Publié le , par Vincent Noce

Le 9 février, la télévision publique canadienne a diffusé un documentaire retraçant les pérégrinations d’un portrait d’homme à la canne, peint par Amedeo Modigliani en 1918. Le tableau est revendiqué par le petit-fils du marchand d’art Oscar Stettiner, au motif qu’il aurait été spolié à Paris par les nazis. Initiée par...

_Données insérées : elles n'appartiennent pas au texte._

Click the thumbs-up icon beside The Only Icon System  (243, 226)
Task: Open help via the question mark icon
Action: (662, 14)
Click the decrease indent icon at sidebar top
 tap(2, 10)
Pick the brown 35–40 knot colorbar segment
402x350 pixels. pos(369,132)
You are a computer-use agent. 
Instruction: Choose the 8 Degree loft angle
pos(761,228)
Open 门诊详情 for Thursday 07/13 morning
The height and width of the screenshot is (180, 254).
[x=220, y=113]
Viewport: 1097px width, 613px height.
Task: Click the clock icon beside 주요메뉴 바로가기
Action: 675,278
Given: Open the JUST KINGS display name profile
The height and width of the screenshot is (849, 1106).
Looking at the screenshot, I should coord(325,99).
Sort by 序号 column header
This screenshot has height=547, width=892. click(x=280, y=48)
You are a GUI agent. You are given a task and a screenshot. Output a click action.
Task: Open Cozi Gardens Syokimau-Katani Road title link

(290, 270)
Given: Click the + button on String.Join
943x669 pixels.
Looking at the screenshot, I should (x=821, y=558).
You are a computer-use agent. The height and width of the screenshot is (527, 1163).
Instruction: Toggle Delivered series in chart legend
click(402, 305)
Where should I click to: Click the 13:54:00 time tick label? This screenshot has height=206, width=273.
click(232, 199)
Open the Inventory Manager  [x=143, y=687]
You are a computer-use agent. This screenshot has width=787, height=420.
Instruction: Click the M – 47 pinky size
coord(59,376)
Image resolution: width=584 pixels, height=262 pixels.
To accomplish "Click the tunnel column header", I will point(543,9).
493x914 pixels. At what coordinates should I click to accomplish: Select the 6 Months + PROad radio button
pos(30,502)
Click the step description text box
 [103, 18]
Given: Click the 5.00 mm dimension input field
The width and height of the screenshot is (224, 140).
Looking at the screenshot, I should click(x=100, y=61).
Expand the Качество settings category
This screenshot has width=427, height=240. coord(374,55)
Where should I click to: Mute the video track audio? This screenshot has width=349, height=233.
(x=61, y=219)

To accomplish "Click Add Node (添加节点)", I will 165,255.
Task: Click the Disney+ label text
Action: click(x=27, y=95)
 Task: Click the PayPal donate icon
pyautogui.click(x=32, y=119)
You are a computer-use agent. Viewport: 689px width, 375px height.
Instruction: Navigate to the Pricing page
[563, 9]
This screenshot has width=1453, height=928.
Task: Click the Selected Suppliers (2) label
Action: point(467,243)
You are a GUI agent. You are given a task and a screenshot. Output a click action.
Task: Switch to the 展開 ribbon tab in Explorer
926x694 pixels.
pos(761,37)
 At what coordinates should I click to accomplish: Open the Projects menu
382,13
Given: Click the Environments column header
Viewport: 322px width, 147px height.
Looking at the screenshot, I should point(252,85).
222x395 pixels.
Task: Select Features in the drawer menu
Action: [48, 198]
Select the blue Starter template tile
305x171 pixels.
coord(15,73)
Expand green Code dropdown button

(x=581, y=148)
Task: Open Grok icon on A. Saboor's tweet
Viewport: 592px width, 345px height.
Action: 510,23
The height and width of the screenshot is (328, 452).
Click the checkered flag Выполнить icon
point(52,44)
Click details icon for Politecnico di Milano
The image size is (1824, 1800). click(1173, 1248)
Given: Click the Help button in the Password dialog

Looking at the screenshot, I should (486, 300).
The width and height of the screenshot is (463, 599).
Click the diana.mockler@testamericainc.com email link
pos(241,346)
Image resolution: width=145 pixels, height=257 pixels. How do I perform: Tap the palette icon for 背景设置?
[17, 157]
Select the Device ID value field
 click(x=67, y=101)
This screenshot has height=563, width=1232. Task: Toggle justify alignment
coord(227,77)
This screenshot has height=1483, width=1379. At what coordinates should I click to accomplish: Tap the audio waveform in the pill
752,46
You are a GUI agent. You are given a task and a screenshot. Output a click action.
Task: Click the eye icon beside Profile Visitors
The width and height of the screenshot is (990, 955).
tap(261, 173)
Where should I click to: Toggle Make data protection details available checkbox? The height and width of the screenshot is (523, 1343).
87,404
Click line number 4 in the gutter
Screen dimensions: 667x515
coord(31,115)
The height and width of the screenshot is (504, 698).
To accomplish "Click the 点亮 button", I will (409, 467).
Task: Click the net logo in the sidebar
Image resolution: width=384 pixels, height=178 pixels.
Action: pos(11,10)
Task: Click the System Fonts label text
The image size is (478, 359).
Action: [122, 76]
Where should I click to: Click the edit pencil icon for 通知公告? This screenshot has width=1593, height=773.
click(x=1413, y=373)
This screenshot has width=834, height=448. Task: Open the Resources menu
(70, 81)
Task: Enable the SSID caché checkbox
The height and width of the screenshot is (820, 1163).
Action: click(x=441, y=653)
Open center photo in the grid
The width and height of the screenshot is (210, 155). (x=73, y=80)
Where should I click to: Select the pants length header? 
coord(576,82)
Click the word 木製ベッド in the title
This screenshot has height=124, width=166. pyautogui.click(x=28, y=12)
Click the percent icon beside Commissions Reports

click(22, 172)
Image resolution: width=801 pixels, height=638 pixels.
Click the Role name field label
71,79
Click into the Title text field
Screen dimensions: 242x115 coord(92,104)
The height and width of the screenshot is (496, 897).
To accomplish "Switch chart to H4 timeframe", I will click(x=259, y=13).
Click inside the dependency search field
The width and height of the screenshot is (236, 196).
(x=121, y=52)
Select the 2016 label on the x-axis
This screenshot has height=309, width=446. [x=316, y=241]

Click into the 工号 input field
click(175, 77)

  Modigliani, le fantôme de l'homme à la canne
 

Le 9 février, la télévision publique canadienne a diffusé un documentaire retraçant les pérégrinations d’un portrait d’homme à la canne, peint par Amedeo Modigliani en 1918. Le tableau est revendiqué par le petit-fils du marchand d’art Oscar Stettiner, au motif qu’il aurait été spolié à Paris par les nazis. Initiée par un de ces détectives privés dont le rôle et les appétits financiers ont pu parfois être critiqués, l’enquête a été reprise par la chaîne canadienne, en collaboration avec la chercheuse française Emmanuelle Polack et le consortium de médias enquêtant sur les «Panama papers». On a ainsi appris, en dépit de ses dénégations, que la mystérieuse société panaméenne détenant la toile appartenait bien au marchand d’art David Nahmad. Comme celui-ci n’avait pas été plus sincère dans ses déclarations aux ports francs, le tableau a été saisi à Genève en l’attente des procédures sur le fond, David Nahmad et son fils Helly continuant à plaider leur innocence. L’œuvre est passée deux fois en vente publique. Elle a refait surface en 2008 chez Sotheby’s à New York, où elle est restée invendue. Six pages du catalogue étaient consacrées à un fleuron de la vente, estimé plus de 20 M$. La compagnie, qui a décidément du mal à s’y retrouver dans les provenances, affichait cet étonnant historique : «(peut-être) Dutilleul ; (peut-être) Stettiner ; J. Livengood (Paris, acquis autour de 1940-1945, vente anonyme Paris).» Cette simple mention de dates n’a apparemment éveillé aucune inquiétude au sein de la maison de ventes. La notice est un tissu d’erreurs et d’omissions : le modèle est décrit comme le marchand de Modigliani Paul Guillaume, alors qu’il s’agit en fait de Georges Menier, héritier de la manufacture de chocolat. La personnalité du collectionneur Roger Dutilleul est longuement commentée, alors qu’aucun élément n’indique qu’il ait jamais eu la toile entre les mains. En revanche, celle-ci est nettement visible sur la reproduction d’une salle de la Biennale de Venise en 1930.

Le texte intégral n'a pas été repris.